We paid for a pool view room.  Whatever.  We were on the second floor a nice hike from everything past many hallways of refrigerated hamster cages.

This may be one of the only times and actual touring musician has ever stayed at The Verb.  Too much veneer and not enough reality makes NPS a grumpy poster.

The Pool.  Such a great idea, and so not what it needs to be.  We did use it.  And we had some great Mai Tais from next door.

At least the shower is not plastic.

The real record player was a nice touch and fun. Many of the records were in terrible shape though.

Mandolin.

It was great to be in Boston for the night.  We had fun.

Sunday Jazz at the Mad Monkfish.

All in all, not a plan to repeat but one that was worth doing once.  The Verb Hotel earns two showerheads and is summarily dismissed from the target list.

In the still active quest to find a NY hotel to use as home base, we present the (nope) Intercontinental Barclays hotel.  This was a quick, trip up for business and pleasure.

The Barclays is old school.  Well, old.  Definitely old.  Try as they might to upgrade to “hip” or “relevant,” there is too much inertia for the sluggish IHG chain to overcome.

Our arrival was very corporate and our room was nice but hamster cage.  All vestiges of Kimpton privilege have been assimilated.  And there is only so much that you can do to drag a mid-century hotel into the new millennium.  Frankly, I don’t even remember what our room number was or even what floor it was on.

The shower was fine.

A comfortable generic bed.  Design by somebody’s grandmother.

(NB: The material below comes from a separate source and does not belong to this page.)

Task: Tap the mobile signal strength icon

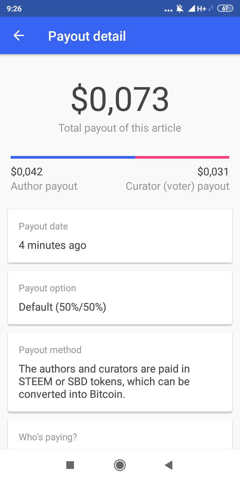Action: (x=192, y=9)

Oh, here it is, room 939 on the not at all memorable 9th floor.  This is a concierge floor which means only you can share an OK breakfast with other people who think that concierge service is good.

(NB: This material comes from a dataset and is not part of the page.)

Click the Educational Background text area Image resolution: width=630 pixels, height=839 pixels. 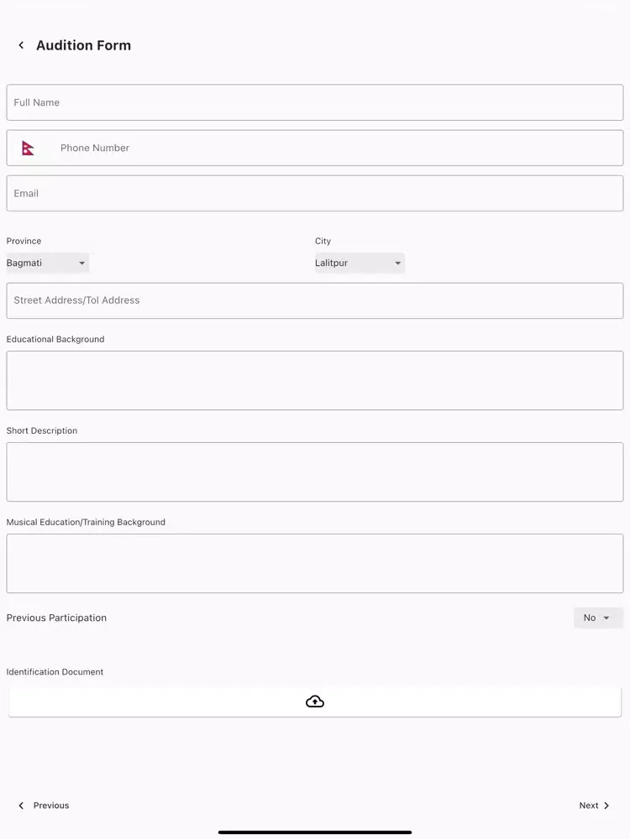pyautogui.click(x=315, y=380)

But it was NYC!  BTW, the Fasano is a great place for a ridiculously expensive business dinner.  Great food and a relaxed atmosphere conducive to conversation.

Also, as always the tucked away Oyster bar in Grand Central is a fun place for a snack.  We tried out the back room (new to me).  The front is more NY, FWIW.

Meanwhile, the bar back at the Barclays has a reputation far beyond its ’70s reality.  Great cocktails served by cynical old school NY barkeeps with a hotel lobby feel that can’t be overcome.  Skip it.

The great news is that the trip’s most memorable experience was a great one.  The MOMA’s Karl Lagerfeld exhibit was not to be missed.  See more here.

Before whizzing back across town and under the river to Newark, we had a great lunch at Blue Willow somewhat on a whim.  Outstanding.

All in all, three showerheads and a continued search for a NY home for the Barclays Intercontinental.  Too much corporate genericism for us.